2024 Dec 15 SUN: THIRD SUNDAY OF ADVENT Zep 3: 14-18a/ Is 12: 2-3. 4. 5-6 (6)/ Phil 4: 4-7/ Lk 3: 10-18
Very quickly, I want to let you know that we have a number of people who are coming forward and seeking to enter the Catholic Christian way of life, and therefore we are planning to reform our team for what we properly call the Order of Christian initiation of adults, the OCIA.
You'll remember it used to be called the RCIA for the Rite of Christian Initiation of Adults, but now we're told that Order is the proper word rather than Rite.
So we'll be making plans to come together after the first of the year, so you have time to consider whether you might want to participate in the process of bringing people into the Catholic Christian faith.
Obviously, today the theme is joy, and we hear this very clearly from St. Paul. We also hear it from the prophet Zephaniah.
He wrote a very brief book of about three chapters. It is surprising that he ends up talking about joy, because Zephaniah is also the source of a hymn which we don't sing very much anymore.
In Latin it's called the Dies Irae, English is Day of Wrath, and it emphasizes God's anger. So it's surprising that this same prophet should talk to us about our cause for joy for the coming of a Savior.
And in the Gospel we find cause for joy as well. We may think of John the Baptist as a severe sort of person, but it says at the end of today's Gospel passage that he preached good news to the people.
Well obviously we need to consider joy. Some of you may know that I have made a study on my own of what has been called emotional intelligence.
The idea behind that is that we seek to understand our own feeling states. To recognize that, for instance, anger can be channeled into steady work to undo injustice, for instance.
When we understand and are at peace with our own feelings, we can look at other people and develop what we might call fellow feeling or empathy with the people in our life, understanding ourselves as feeling people who are necessarily pushed around by the circumstances of life.
And we remember at all times if we can be pushed around we are limited creatures of God and we always remember our relationship with God, our Creator. In recent times we've been given a sort of vocabulary for understanding feelings.
There have been a couple of animated films that have come out in recent years. The first one, Inside Out, came out in 2015.
And then there was a sequel just this last summer: Inside Out 2. And the feelings in one person are characters in the film.
And in both, there is the character called Joy, and Joy is understood to be kind of a coordinator among all the feelings. We can think about this and realize that, for any one of us, to have joy is to have a sense of the whole of life, the entirety of life.
And we might ask ourselves where is joy when we are feeling sad? -- For instance, when we lose someone close to us.
One thing that sadness can do for us is demonstrate to us how important that person was, what a gift he or she was to us. And ultimately it informs a sense of joy, which joy is about the whole picture of life, the whole variety of life.

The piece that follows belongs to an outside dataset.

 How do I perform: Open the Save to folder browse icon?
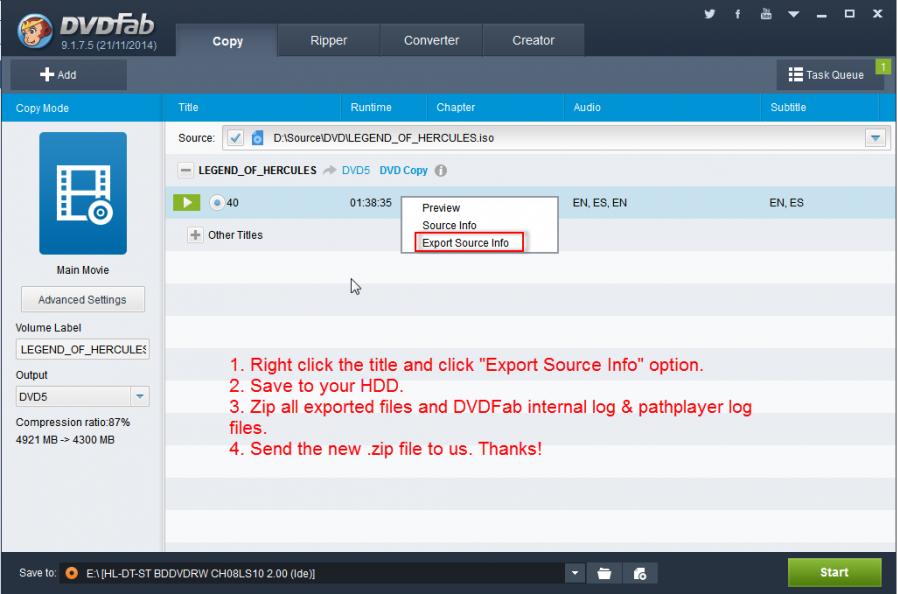pyautogui.click(x=604, y=573)
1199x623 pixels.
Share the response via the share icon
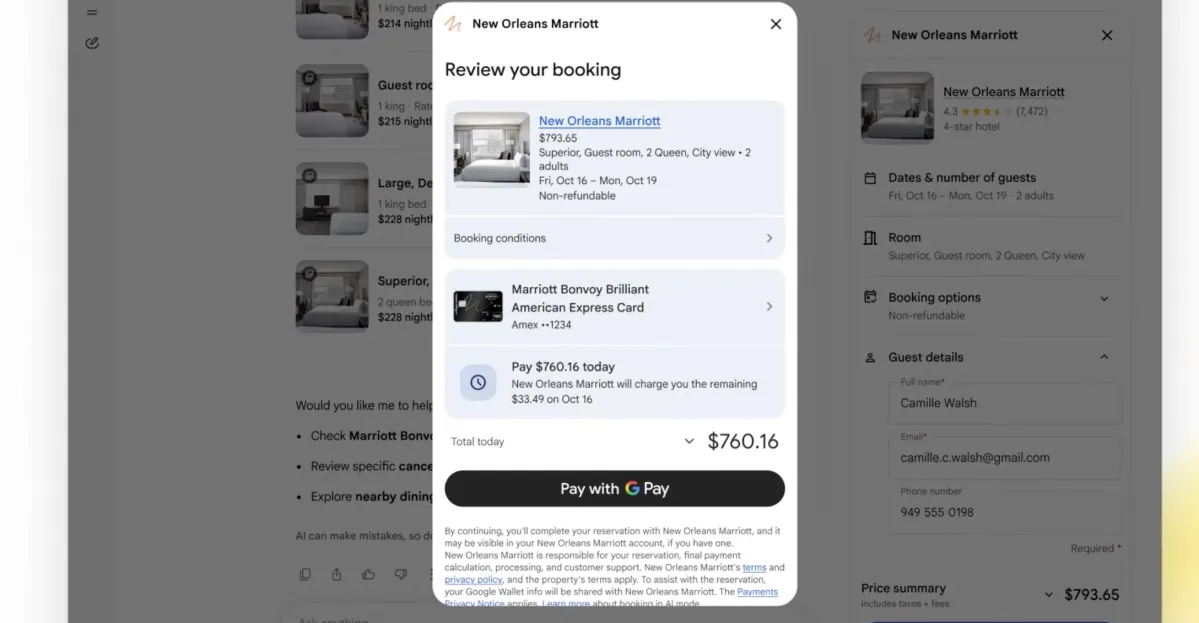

So as we come together on this day of Advent called Rejoice Sunday, Gaudete Sunday, we seek to understand that we can be joyful as we look ahead to our God, specifically Jesus, the Son of God, bringing all things to completion and perfection. We've said in recent weeks that we know of people who just think of that occurrence as "the end of the world."
We all have limited imaginations and the notion of the end of the world particularly limits our imaginations because, when all is brought to perfection, that is really the beginning. We step onto the threshold of eternal life itself and an unending joy.
So we give thanks that this season of Advent is preparing us to step onto the threshold of eternity, to find our complete vocation in praise of God who created us to praise him without end.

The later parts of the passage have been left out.